Especially at the ER, I feel that stethoscope was almost of no use. When I was on ER transition, I listened to breath sounds but soon recognized that it was almost waste of time mainly because almost everyone gets chest xray. But I started carrying stethoscope again recently and this is why. I feel that when I actually listen to the patients' lungs and breath sounds, it seems that patients trust me more, they like it more than me just coming in, hooking them up to monitor and asking mundane questions. That is actually the biggest reason I use my stethoscope now. In terms of outcomes, of course it serves no use because doc will order xray and know if there's effusion, atelectasis, or pneumo, but one, I like to be able to depend on skills instead of imaging tools to know what's going on, and two, patients react positively to that. I see that this is why docs put stethoscopes on patients "just as act" even though I know for sure he/she's not listening, but somehow that probably assures the patient.

Anyways, that's been my experience with stethoscopes. Do you carry yours and use them, do you think it actually matters? I don't but I use them for above reasons. What do you do?

Mine gets used. It's helped me catch issues before they became worse. It's a good tool and I put it to work for me.

Specializes in CVOR, CVICU/CTICU, CCRN-CMC-CSC.

To the OP - feel free to do whatever you like; it's your license not mine. But I for damn sure wouldn't want someone taking care of my family member who skips what I believe is a vital part of assessing a patient. As mentioned by others, an X-ray can only tell you so much, and depending on how long you have to wait on a machine/tech to free up, you could be wasting precious time. Again, you keep doing you, but don't look for any recommendations as a preceptor.
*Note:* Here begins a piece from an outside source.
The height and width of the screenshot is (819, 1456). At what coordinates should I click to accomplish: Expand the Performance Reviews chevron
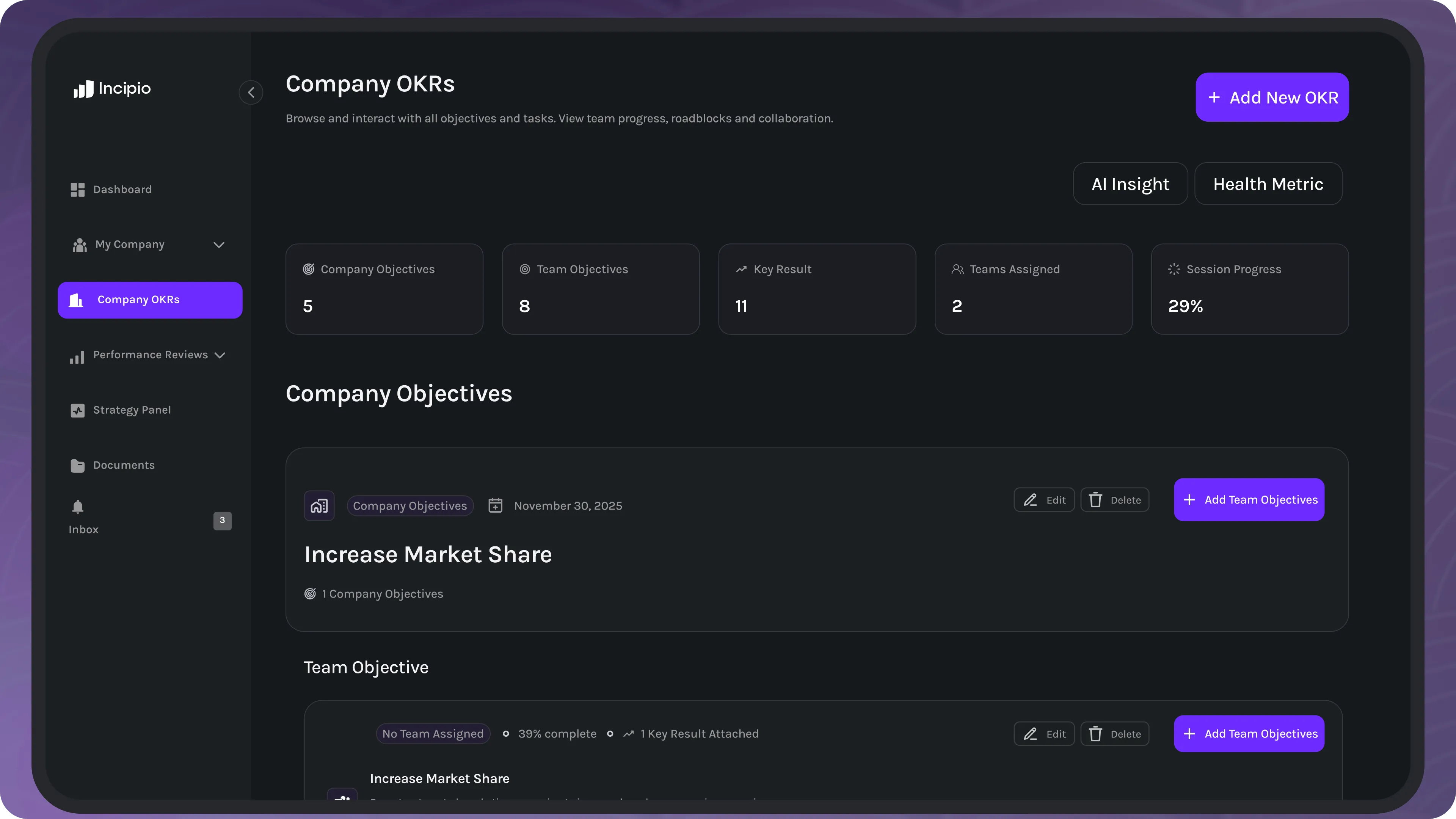(220, 355)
To the OP - feel free to do whatever you like; it's your license not mine. But I for damn sure wouldn't want someone taking care of my family member who skips what I believe is a vital part of assessing a patient. As mentioned by others, an X-ray can only tell you so much, and depending on how long you have to wait on a machine/tech to free up, you could be wasting precious time. Again, you keep doing you, but don't look for any recommendations as a preceptor.

An xray has never been my first clue regarding pulmonary edema.